** Opening DATA SUPPLIED block **
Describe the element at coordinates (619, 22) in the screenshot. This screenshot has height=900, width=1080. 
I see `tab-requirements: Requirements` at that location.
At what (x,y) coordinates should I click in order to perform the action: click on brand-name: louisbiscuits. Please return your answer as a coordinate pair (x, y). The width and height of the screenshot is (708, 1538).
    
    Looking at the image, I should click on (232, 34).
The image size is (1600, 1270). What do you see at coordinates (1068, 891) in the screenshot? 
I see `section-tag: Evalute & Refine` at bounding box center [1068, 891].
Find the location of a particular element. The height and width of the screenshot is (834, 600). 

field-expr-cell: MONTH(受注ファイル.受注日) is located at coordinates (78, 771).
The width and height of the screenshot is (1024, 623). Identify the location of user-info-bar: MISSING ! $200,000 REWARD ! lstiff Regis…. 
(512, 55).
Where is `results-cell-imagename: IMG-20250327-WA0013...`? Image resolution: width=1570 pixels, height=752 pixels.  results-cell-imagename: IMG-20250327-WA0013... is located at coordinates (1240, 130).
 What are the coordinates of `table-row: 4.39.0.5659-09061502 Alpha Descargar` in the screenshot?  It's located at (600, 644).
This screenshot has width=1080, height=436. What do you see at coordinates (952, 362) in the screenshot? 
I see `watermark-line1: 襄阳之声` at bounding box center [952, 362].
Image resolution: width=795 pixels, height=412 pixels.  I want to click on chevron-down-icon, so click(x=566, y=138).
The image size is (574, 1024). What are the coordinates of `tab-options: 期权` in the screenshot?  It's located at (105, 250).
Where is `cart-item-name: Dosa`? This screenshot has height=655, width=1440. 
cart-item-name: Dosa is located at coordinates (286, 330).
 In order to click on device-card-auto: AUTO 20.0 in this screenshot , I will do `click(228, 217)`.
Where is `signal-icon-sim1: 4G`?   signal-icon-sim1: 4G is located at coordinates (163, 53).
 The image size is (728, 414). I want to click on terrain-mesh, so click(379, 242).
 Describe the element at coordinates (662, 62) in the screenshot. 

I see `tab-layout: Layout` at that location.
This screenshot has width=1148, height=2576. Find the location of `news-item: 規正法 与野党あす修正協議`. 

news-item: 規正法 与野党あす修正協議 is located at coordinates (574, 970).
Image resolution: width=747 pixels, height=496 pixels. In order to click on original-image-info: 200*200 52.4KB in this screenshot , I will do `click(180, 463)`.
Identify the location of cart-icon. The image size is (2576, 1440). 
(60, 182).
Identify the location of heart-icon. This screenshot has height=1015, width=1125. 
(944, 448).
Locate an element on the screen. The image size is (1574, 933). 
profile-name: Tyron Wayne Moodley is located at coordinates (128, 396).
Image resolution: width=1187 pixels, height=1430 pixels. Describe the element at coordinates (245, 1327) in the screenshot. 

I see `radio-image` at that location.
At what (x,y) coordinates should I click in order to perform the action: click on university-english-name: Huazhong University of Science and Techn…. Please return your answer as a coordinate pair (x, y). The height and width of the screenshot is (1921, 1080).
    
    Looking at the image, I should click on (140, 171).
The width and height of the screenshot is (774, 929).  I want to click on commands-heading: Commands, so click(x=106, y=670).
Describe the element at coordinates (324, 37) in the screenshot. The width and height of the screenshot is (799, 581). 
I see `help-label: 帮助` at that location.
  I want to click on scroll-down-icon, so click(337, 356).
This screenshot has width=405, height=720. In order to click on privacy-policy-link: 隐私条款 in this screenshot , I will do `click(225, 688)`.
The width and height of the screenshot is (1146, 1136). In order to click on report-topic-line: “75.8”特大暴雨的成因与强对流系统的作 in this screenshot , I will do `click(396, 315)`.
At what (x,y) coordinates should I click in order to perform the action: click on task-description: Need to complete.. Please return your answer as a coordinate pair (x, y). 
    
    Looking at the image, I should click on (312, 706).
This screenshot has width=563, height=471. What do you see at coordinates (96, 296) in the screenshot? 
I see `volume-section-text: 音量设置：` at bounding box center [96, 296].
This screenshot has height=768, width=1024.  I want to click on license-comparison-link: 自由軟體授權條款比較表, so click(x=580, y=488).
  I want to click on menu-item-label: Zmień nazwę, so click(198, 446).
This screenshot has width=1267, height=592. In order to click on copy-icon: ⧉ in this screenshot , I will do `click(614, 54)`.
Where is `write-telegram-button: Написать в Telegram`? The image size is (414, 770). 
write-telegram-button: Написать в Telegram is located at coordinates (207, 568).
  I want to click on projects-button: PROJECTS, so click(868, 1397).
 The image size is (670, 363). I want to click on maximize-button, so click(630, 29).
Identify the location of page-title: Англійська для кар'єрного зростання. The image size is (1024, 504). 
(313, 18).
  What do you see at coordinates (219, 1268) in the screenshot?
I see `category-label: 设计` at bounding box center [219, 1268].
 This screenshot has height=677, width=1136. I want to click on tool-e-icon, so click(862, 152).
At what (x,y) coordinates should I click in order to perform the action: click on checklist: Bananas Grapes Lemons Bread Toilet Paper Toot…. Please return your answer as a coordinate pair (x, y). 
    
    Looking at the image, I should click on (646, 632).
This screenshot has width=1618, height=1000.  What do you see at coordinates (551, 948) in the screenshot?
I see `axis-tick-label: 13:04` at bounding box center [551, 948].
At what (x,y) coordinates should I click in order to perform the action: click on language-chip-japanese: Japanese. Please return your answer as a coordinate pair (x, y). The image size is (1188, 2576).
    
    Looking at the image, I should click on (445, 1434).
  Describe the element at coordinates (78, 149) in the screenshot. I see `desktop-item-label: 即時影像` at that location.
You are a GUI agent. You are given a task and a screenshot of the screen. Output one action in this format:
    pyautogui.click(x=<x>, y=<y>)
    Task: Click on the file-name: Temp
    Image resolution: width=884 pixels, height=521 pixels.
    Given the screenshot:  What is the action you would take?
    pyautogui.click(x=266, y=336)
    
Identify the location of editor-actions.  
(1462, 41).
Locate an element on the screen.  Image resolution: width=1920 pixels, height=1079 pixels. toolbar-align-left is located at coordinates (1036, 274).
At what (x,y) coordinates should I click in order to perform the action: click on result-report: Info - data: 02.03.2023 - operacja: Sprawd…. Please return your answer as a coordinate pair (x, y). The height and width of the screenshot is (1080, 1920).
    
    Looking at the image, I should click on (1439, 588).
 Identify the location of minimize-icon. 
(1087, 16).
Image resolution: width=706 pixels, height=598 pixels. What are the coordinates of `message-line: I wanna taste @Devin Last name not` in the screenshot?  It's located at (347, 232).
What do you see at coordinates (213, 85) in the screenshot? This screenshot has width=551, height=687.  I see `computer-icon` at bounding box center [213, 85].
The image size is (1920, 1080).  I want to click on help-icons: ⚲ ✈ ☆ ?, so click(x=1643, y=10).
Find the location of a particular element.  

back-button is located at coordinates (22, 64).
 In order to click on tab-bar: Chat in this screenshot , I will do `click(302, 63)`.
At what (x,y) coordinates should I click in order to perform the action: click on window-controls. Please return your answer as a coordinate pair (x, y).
** Closing DATA SUPPLIED block **
How many lines in the listing above contain the string "Dosa", with case counting? Reply with the number only.

**TASK OUTPUT**:
2